__Task to carry out__:
Return the stretch from the line with "Task: View the 91 ratings count link" through the line with "This screenshot has width=240, height=169." in the data below, character for character, skipping all pictures.

***** Material for the task *****

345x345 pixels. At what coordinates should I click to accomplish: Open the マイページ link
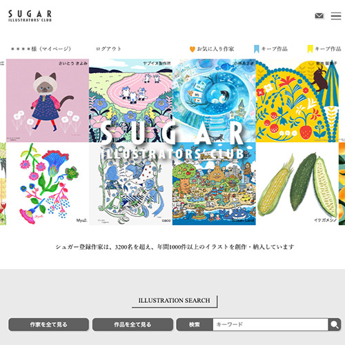(41, 49)
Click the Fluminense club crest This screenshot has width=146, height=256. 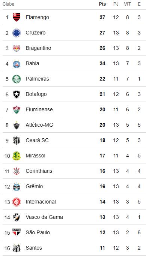17,109
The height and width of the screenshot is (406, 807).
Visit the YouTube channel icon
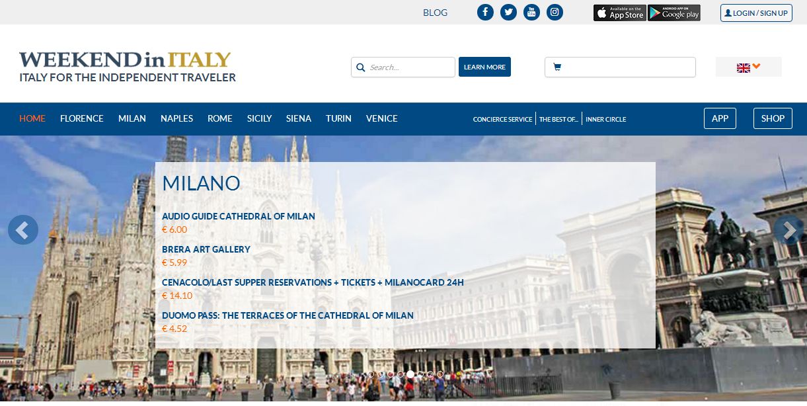point(531,12)
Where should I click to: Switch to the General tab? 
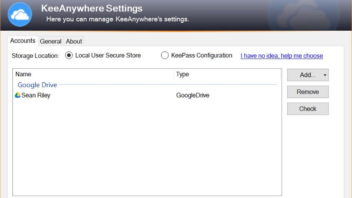click(x=51, y=41)
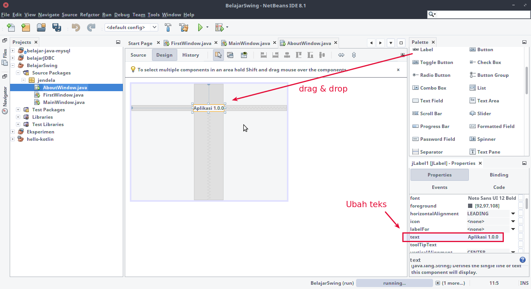
Task: Open the default config dropdown
Action: point(131,28)
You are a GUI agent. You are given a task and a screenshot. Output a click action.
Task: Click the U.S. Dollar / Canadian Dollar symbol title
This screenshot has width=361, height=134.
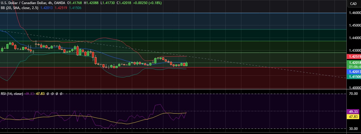[24, 3]
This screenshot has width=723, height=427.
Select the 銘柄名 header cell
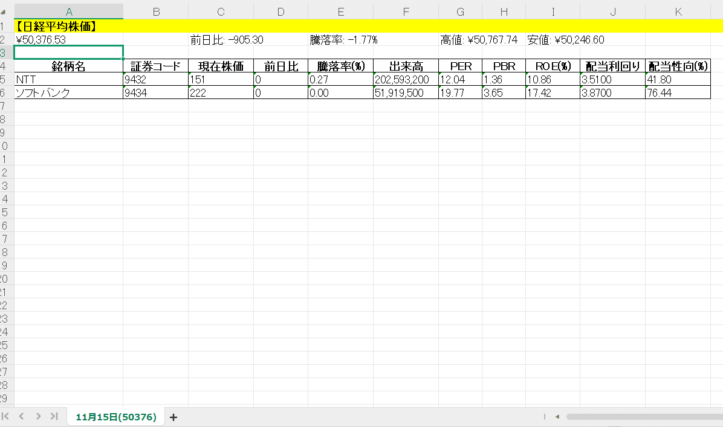(68, 66)
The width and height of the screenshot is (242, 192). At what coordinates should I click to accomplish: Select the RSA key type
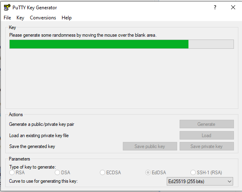[12, 173]
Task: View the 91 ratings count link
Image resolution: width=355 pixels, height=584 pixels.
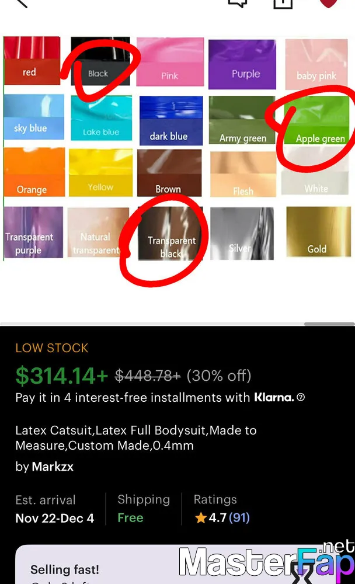Action: coord(239,517)
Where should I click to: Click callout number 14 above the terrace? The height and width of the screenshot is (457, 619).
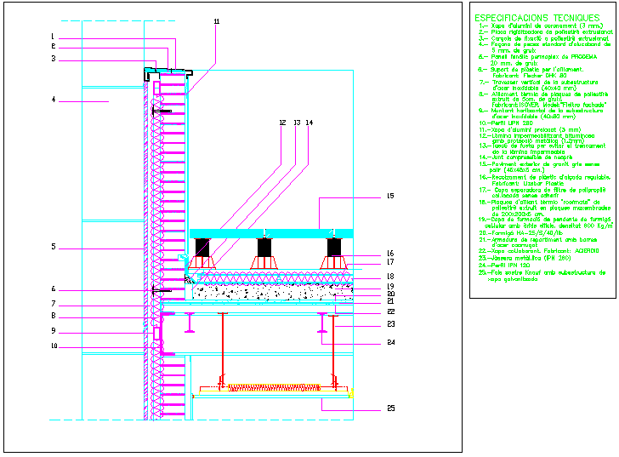(310, 123)
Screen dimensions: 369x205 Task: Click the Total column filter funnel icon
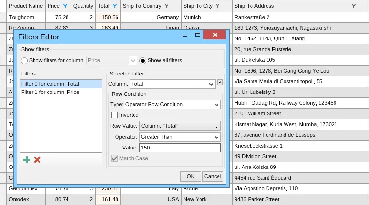click(x=115, y=6)
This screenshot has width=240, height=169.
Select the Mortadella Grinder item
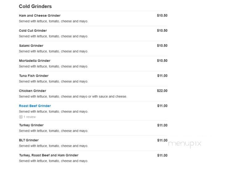pyautogui.click(x=35, y=61)
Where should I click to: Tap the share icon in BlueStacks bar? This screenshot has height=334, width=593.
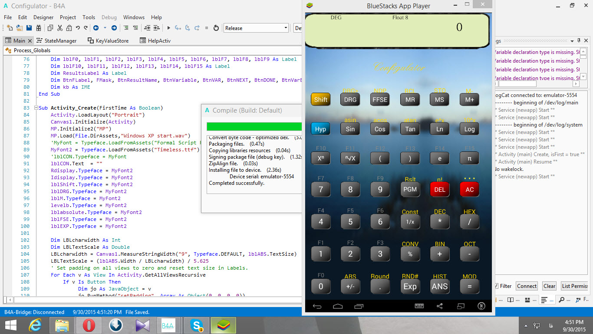click(440, 306)
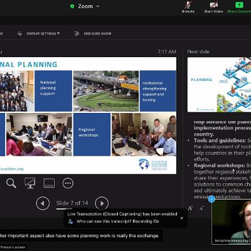Decrease the notes text size
This screenshot has width=251, height=251.
[x=201, y=208]
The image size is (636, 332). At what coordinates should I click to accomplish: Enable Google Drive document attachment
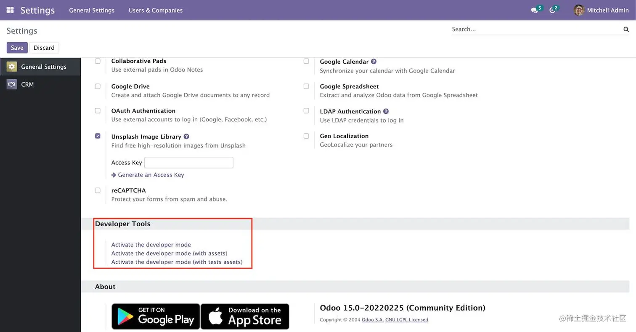[x=97, y=86]
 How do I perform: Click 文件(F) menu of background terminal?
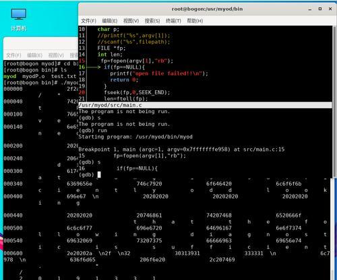click(13, 55)
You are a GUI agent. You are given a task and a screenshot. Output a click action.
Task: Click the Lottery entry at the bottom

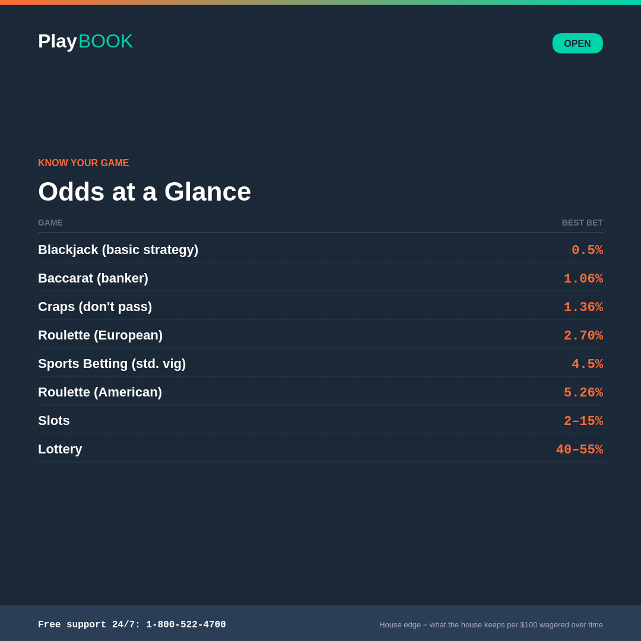(x=60, y=449)
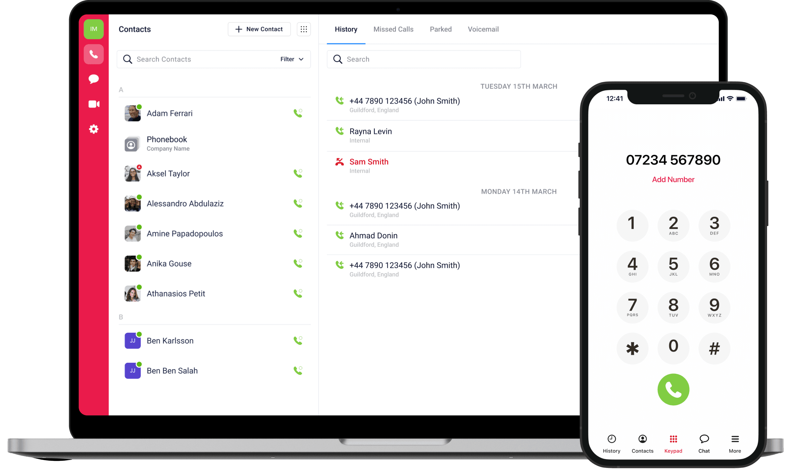Click the settings gear sidebar icon

point(93,130)
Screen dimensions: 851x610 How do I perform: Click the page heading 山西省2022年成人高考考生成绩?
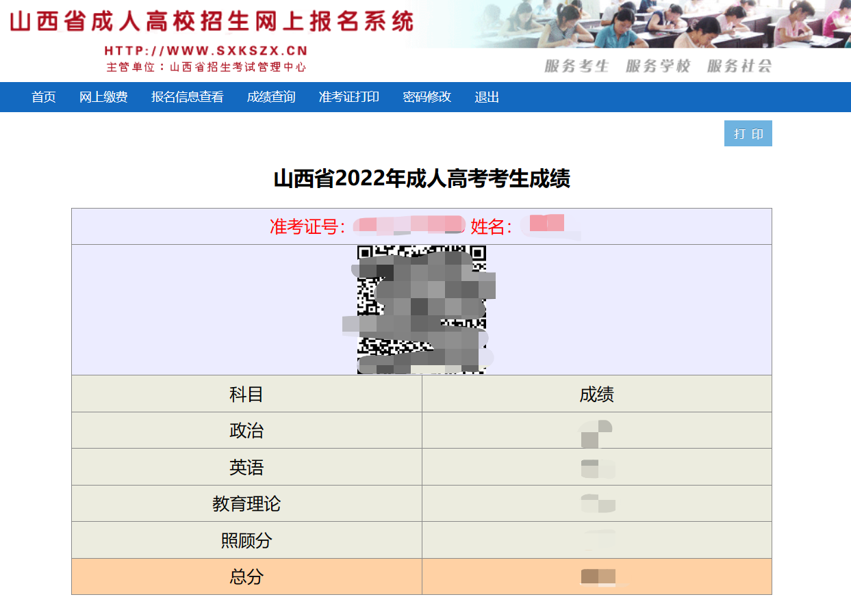tap(422, 179)
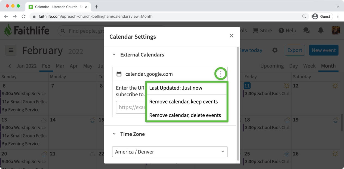
Task: Open the user profile avatar
Action: 336,30
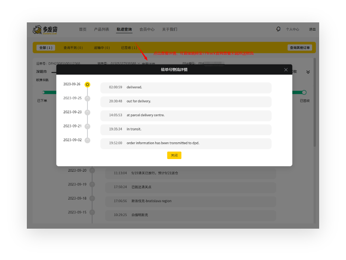Click the 关闭 button
This screenshot has height=260, width=346.
174,155

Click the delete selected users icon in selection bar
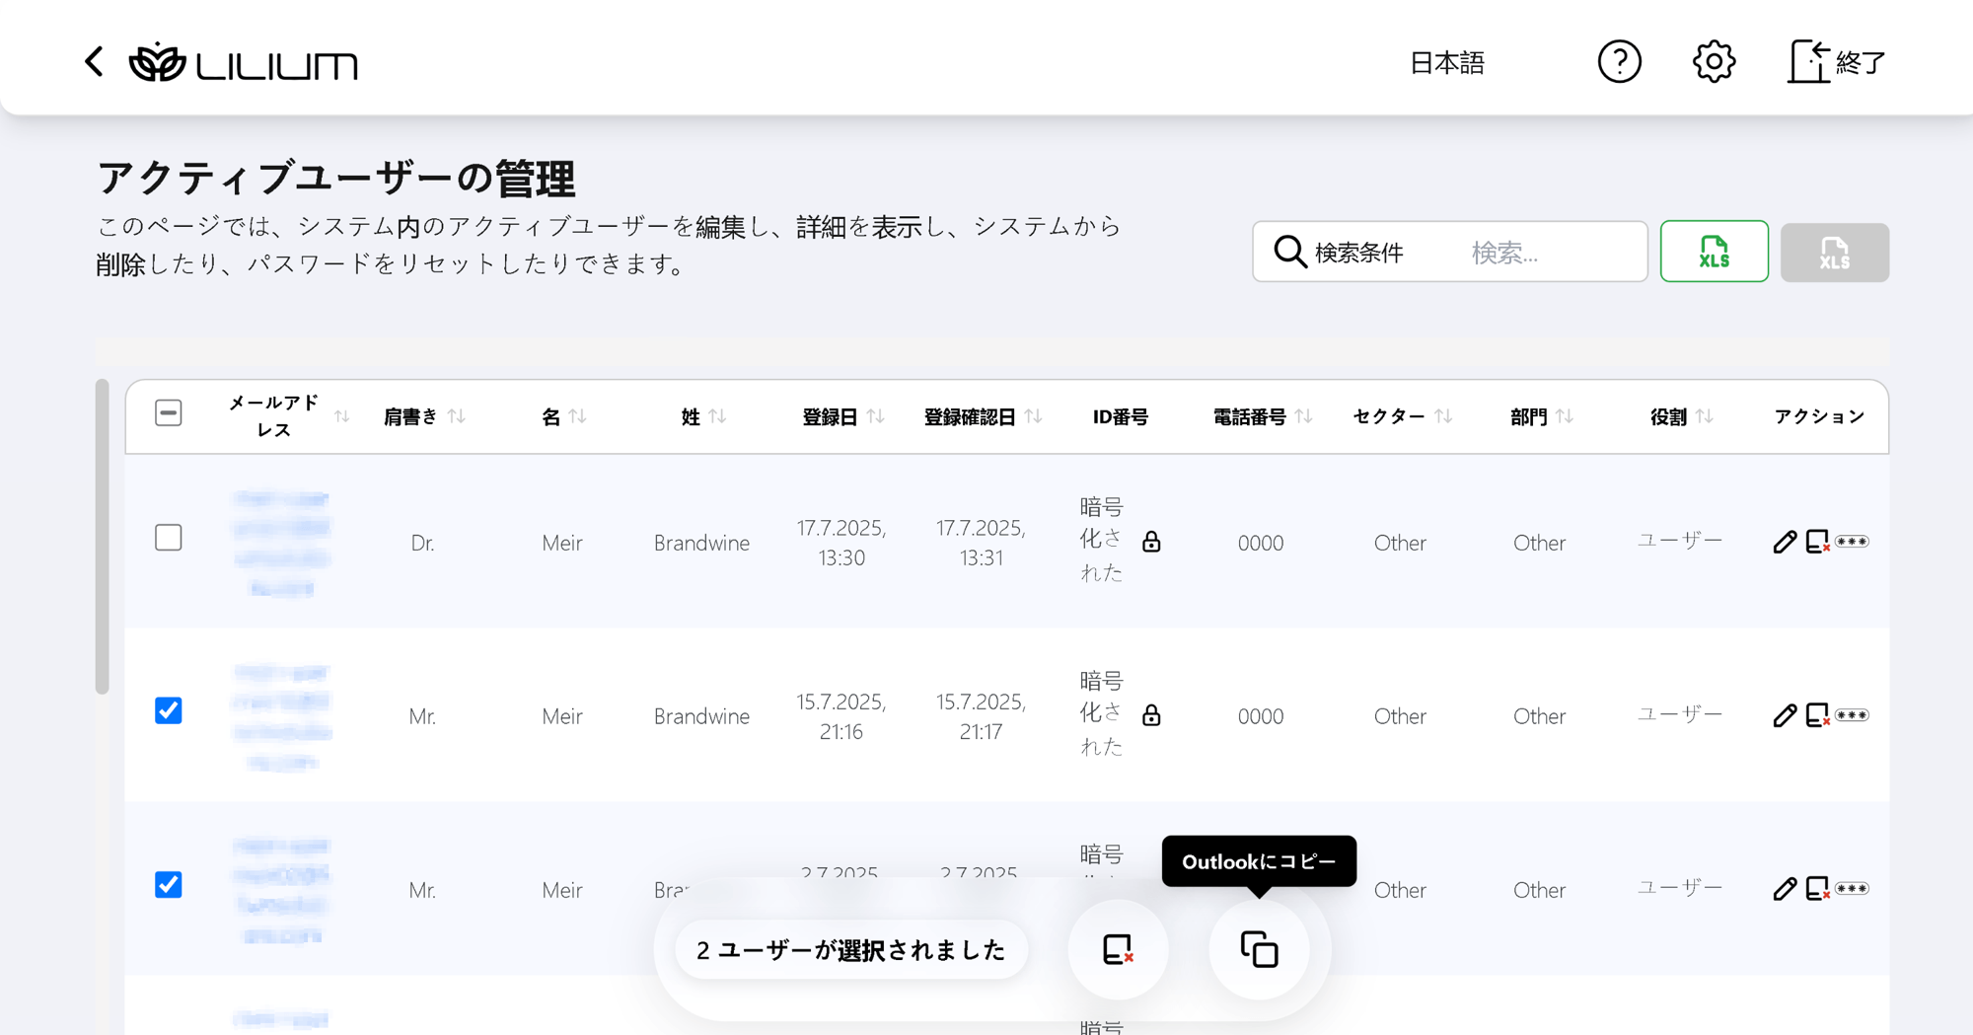[x=1118, y=949]
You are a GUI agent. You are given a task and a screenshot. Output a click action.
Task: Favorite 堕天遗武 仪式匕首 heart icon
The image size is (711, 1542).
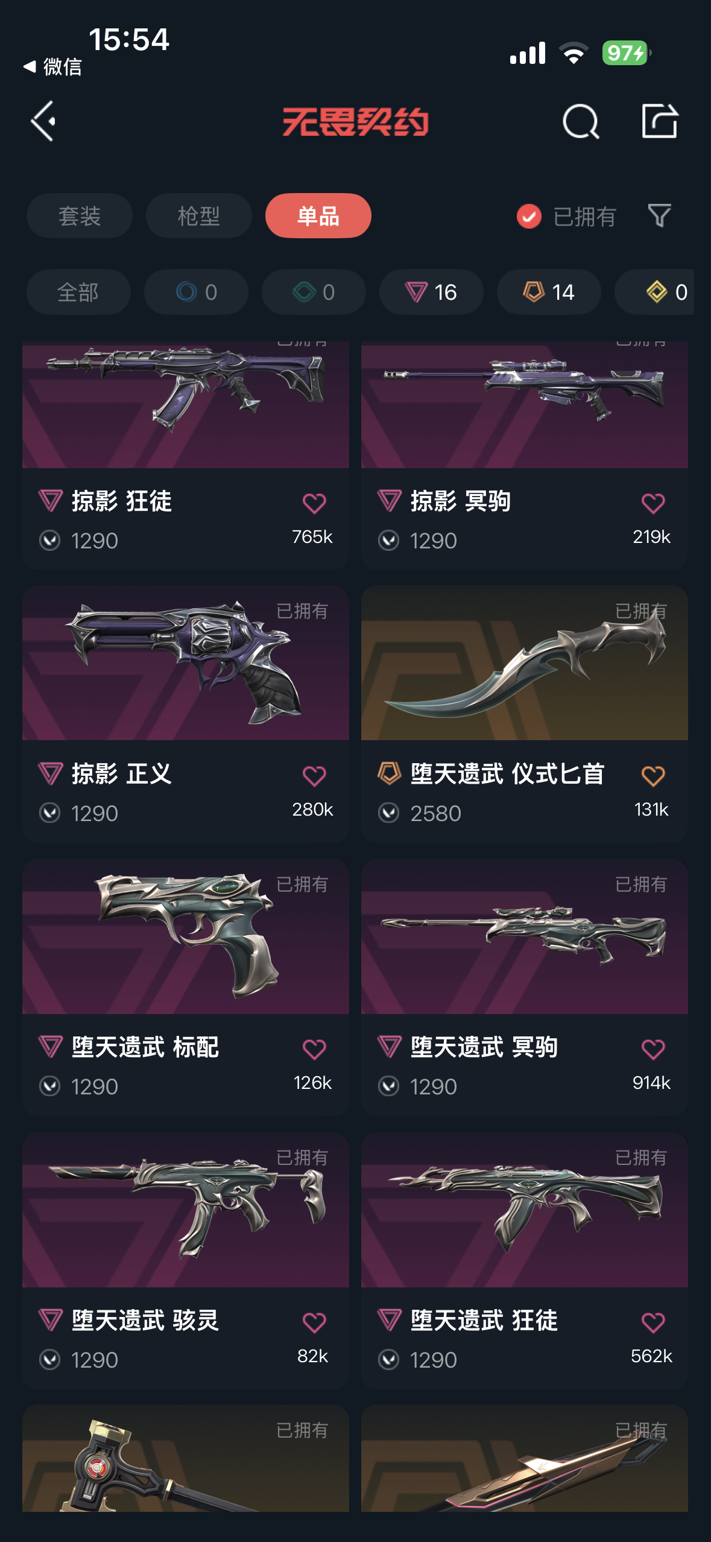653,776
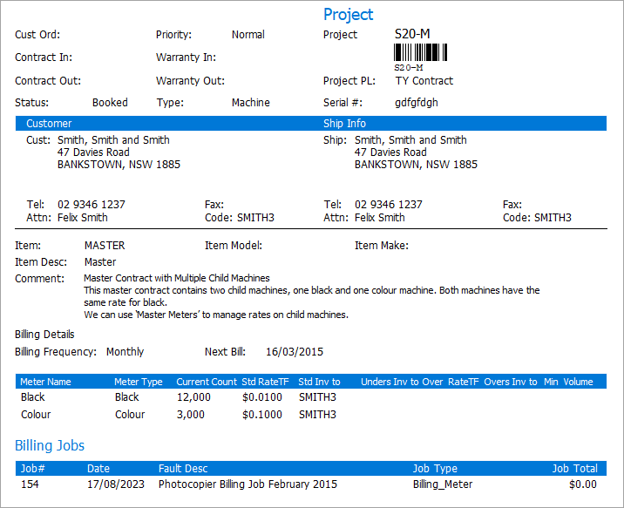Click the next bill date 16/03/2015
The width and height of the screenshot is (624, 508).
[x=295, y=352]
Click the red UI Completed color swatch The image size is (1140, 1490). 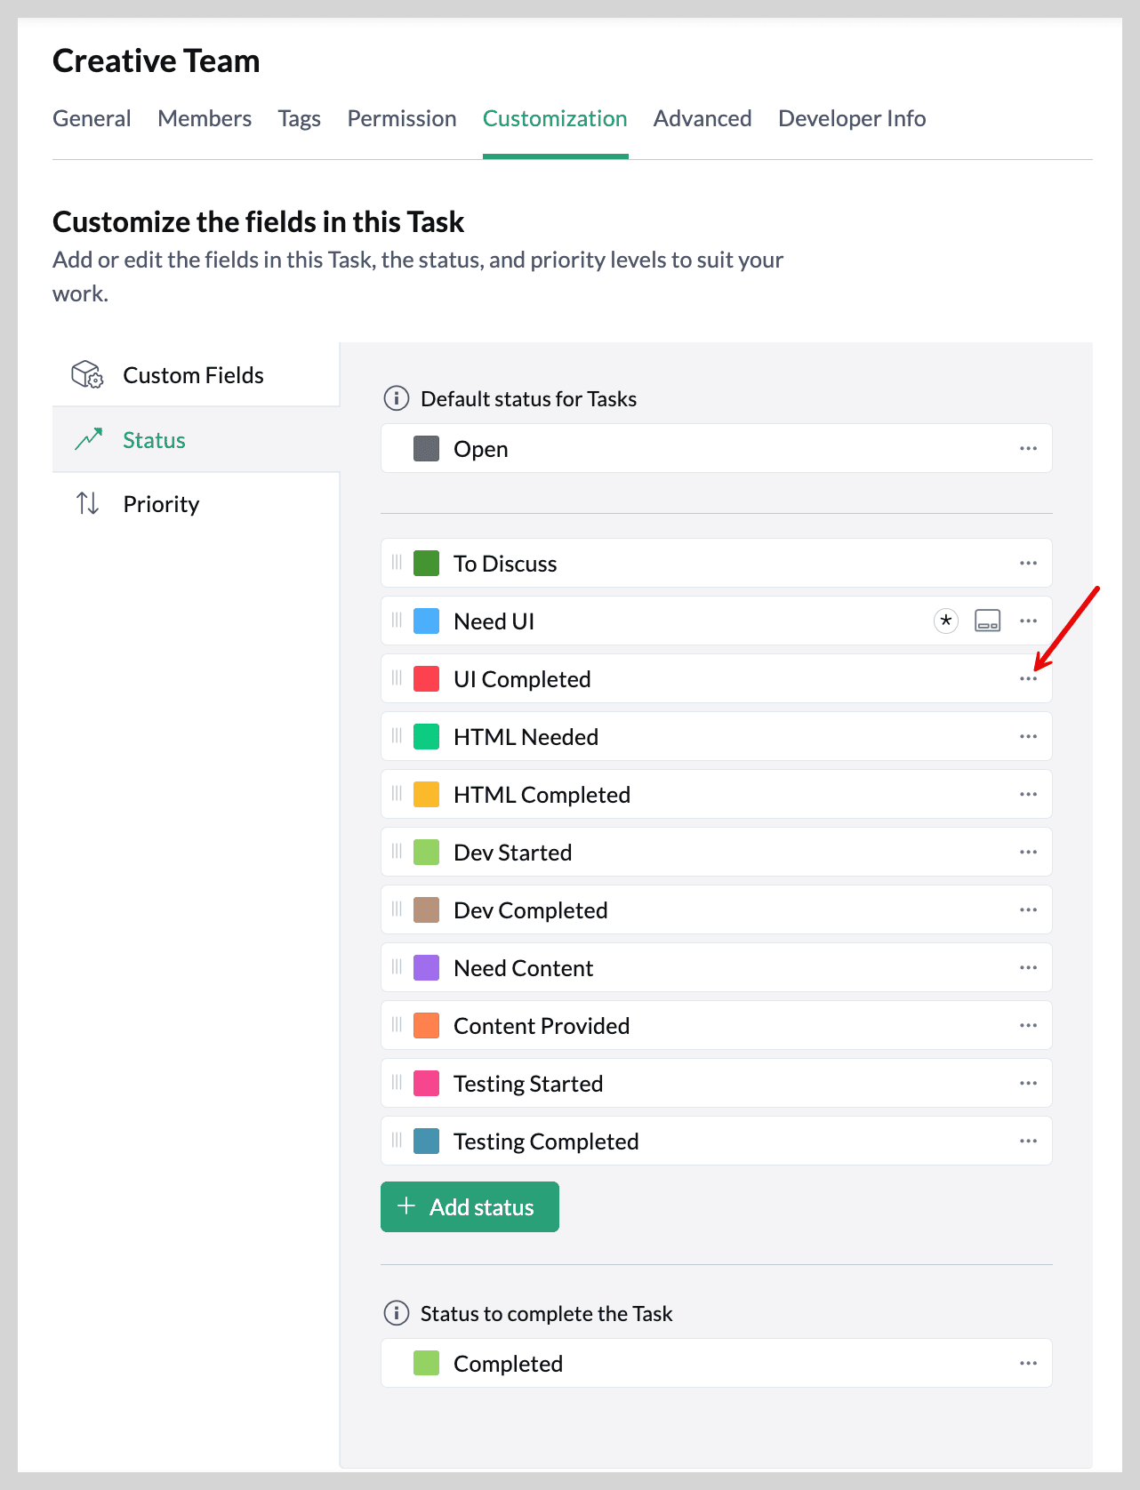click(x=427, y=678)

*****

__Exercise response__:
Task: View the 91 ratings count link
Image resolution: width=355 pixels, height=584 pixels.
Action: coord(239,517)
Where should I click to: Click callout number 14 above the terrace? The height and width of the screenshot is (457, 619).
(310, 123)
Screen dimensions: 369x205 Task: Click the Total column filter funnel icon
click(x=115, y=6)
This screenshot has width=240, height=169.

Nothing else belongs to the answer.